演習資料:
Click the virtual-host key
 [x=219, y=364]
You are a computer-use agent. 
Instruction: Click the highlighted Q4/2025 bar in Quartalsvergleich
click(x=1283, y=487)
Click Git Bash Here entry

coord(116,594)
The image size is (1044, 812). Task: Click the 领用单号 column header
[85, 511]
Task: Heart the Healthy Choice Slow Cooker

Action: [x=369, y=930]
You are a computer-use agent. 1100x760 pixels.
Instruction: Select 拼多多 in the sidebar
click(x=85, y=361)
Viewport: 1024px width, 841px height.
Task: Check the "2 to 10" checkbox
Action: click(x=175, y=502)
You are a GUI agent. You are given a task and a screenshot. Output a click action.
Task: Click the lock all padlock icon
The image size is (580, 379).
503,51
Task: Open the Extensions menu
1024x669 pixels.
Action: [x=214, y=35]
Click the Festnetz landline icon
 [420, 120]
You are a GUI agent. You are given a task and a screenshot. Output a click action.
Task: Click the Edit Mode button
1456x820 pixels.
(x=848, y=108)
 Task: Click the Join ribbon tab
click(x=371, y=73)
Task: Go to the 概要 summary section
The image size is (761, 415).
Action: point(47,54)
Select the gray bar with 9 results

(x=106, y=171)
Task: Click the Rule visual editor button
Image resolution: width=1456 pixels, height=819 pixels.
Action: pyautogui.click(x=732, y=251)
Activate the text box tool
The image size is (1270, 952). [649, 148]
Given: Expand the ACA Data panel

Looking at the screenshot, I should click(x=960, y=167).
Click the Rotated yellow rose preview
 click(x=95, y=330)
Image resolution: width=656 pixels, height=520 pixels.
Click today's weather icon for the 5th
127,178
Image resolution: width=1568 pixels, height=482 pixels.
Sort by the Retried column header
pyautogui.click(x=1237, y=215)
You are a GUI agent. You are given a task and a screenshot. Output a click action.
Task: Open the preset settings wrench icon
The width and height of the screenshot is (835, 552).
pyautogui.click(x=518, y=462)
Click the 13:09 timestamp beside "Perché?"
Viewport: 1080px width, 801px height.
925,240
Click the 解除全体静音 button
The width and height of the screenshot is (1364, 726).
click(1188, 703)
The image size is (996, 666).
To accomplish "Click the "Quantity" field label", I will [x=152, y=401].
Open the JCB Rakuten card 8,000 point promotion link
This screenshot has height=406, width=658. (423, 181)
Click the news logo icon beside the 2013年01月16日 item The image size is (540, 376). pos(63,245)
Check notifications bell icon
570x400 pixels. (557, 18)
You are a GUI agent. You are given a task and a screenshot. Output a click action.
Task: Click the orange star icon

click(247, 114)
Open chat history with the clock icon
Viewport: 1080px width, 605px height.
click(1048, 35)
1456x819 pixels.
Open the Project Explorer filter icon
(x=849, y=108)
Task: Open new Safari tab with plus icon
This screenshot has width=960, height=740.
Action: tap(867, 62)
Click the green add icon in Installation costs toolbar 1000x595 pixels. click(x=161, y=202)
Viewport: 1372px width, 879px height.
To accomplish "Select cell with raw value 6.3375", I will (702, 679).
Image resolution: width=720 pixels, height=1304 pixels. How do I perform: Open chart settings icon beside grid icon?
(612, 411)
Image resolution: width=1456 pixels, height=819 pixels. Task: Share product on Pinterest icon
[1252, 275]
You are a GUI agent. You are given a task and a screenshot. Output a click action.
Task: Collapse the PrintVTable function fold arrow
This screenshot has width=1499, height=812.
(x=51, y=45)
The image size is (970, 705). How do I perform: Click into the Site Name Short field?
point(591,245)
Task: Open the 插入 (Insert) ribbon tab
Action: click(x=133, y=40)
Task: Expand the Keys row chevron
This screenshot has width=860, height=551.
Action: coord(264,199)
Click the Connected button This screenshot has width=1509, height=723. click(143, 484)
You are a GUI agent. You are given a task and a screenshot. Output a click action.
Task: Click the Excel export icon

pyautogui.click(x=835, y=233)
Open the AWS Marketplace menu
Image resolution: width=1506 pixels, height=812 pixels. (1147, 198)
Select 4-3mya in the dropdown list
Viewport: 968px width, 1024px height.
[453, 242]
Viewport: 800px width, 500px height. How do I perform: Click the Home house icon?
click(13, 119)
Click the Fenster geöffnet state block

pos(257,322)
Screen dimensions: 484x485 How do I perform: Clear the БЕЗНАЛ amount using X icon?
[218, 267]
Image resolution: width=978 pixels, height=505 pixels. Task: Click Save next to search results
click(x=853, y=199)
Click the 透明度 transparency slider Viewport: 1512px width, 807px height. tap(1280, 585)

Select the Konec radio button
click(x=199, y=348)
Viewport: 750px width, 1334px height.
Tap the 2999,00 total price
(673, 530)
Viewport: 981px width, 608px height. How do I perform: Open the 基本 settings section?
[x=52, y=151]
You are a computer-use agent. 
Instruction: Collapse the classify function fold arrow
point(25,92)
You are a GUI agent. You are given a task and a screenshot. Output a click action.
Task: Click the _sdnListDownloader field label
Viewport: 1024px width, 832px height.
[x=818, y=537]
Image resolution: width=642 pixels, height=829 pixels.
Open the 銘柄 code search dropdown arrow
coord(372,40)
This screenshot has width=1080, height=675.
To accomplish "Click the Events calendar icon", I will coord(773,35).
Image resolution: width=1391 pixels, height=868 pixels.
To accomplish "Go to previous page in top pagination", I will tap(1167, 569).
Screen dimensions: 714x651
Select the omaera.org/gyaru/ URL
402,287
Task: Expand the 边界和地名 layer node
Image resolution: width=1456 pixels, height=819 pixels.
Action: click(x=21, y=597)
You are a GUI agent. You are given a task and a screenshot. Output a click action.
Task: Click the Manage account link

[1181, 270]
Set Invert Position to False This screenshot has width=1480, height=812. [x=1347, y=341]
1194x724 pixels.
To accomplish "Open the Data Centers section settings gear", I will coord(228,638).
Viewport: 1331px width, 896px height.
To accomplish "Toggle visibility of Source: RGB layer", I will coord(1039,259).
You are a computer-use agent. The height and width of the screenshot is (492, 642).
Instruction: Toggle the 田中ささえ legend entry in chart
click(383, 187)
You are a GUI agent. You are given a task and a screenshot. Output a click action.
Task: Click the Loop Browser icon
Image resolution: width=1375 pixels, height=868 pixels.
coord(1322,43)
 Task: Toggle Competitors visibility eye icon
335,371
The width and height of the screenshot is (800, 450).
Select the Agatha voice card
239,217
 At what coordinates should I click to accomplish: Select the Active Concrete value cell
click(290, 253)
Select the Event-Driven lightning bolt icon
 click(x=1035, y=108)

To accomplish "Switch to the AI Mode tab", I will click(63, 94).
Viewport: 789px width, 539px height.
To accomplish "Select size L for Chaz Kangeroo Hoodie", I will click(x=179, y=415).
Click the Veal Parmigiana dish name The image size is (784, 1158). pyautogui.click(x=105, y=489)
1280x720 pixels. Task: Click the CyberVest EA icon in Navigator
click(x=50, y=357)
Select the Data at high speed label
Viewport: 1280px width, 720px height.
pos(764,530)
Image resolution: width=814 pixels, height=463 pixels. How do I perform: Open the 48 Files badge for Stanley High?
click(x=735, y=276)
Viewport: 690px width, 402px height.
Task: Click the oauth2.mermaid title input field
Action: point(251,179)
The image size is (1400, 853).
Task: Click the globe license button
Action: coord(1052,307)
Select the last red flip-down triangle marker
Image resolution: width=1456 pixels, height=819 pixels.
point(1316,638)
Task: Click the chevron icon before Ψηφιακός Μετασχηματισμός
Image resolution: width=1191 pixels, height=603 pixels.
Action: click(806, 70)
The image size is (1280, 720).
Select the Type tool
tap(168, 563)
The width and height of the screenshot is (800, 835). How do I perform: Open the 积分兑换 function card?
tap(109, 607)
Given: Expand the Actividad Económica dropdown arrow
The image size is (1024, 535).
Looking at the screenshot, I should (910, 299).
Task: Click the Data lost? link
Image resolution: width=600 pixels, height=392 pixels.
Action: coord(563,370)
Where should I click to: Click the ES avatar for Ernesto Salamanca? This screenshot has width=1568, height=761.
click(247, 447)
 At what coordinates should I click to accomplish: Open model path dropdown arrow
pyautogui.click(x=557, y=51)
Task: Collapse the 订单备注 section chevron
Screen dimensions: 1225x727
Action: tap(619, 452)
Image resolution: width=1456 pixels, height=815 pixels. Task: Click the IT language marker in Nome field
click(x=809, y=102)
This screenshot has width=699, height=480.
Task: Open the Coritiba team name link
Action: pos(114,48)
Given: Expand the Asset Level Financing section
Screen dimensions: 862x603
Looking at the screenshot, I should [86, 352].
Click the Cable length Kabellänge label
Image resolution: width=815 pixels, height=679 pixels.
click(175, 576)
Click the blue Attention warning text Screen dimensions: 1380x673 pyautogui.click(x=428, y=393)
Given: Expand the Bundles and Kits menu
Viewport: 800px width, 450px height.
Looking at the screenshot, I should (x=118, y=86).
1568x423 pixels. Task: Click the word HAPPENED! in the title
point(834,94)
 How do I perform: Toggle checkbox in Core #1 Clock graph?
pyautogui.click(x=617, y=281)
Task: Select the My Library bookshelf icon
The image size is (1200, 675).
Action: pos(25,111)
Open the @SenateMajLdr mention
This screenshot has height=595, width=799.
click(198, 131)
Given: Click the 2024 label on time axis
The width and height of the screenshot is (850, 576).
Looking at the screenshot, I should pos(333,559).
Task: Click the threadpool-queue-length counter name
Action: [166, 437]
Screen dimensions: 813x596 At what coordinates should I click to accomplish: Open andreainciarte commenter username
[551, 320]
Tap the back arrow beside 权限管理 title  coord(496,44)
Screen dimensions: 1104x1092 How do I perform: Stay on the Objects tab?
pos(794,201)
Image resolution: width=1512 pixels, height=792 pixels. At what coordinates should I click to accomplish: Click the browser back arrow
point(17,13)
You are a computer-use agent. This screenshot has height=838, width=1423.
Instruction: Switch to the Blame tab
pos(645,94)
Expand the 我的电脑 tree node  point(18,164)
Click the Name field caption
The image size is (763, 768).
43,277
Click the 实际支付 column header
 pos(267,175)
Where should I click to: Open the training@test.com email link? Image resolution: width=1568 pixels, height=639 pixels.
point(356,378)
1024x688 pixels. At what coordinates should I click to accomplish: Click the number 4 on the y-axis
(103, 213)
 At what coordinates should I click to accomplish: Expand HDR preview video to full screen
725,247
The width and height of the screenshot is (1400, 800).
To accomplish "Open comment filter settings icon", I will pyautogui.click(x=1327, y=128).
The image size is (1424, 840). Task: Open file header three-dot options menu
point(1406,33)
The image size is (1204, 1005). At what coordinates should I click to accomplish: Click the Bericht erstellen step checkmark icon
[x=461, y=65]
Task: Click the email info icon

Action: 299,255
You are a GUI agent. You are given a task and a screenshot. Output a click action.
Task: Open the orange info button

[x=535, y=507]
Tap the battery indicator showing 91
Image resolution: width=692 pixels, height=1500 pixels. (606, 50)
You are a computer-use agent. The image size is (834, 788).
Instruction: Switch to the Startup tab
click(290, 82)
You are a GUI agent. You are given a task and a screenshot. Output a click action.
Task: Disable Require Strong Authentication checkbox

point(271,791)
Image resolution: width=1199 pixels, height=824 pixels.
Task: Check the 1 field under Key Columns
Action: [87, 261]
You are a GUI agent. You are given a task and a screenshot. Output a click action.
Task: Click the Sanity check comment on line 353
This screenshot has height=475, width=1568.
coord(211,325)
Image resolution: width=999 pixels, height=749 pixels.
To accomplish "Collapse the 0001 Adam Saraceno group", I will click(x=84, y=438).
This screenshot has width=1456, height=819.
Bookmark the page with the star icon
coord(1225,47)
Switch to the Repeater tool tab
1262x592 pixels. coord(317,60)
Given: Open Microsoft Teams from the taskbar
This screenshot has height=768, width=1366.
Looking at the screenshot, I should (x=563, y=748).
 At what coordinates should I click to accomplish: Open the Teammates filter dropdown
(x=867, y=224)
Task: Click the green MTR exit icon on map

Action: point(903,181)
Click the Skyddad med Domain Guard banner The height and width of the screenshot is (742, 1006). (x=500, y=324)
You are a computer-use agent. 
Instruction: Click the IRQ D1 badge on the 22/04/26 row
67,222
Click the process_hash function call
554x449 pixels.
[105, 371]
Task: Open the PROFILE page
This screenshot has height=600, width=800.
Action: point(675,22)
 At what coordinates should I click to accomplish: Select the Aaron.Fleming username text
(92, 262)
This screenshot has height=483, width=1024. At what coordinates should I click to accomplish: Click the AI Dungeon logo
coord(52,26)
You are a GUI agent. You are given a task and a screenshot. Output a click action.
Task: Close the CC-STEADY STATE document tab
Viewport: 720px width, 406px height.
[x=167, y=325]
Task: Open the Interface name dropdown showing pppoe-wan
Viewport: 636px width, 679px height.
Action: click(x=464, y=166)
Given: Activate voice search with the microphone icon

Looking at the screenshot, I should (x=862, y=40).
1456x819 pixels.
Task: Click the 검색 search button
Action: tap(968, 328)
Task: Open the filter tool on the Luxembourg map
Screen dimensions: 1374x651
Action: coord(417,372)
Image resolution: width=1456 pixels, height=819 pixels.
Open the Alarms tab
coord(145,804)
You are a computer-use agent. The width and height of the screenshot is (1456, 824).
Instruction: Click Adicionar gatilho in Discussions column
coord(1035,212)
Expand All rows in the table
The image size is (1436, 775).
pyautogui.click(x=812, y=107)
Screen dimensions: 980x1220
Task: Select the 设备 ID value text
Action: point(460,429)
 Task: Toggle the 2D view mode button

要件: 先頭の行から「click(x=371, y=73)」を含む行までを、「Instruction」を「Command」に置き換えて更新せよ。その他の箇所は変更しないこと。

回答:
Click the virtual-host key
 [x=219, y=364]
You are a computer-use agent. 
Command: Click the highlighted Q4/2025 bar in Quartalsvergleich
click(x=1283, y=487)
Click Git Bash Here entry

coord(116,594)
The image size is (1044, 812). Task: Click the 领用单号 column header
[85, 511]
Task: Heart the Healthy Choice Slow Cooker

Action: [x=369, y=930]
You are a computer-use agent. 1100x760 pixels.
Command: Select 拼多多 in the sidebar
click(x=85, y=361)
Viewport: 1024px width, 841px height.
Task: Check the "2 to 10" checkbox
Action: click(x=175, y=502)
You are a GUI agent. You are given a task and a screenshot. Output a click action.
Task: Click the lock all padlock icon
The image size is (580, 379).
503,51
Task: Open the Extensions menu
1024x669 pixels.
Action: [x=214, y=35]
Click the Festnetz landline icon
 [420, 120]
You are a GUI agent. You are given a task and a screenshot. Output a click action.
Task: Click the Edit Mode button
1456x820 pixels.
(x=848, y=108)
 Task: Click the Join ribbon tab
click(x=371, y=73)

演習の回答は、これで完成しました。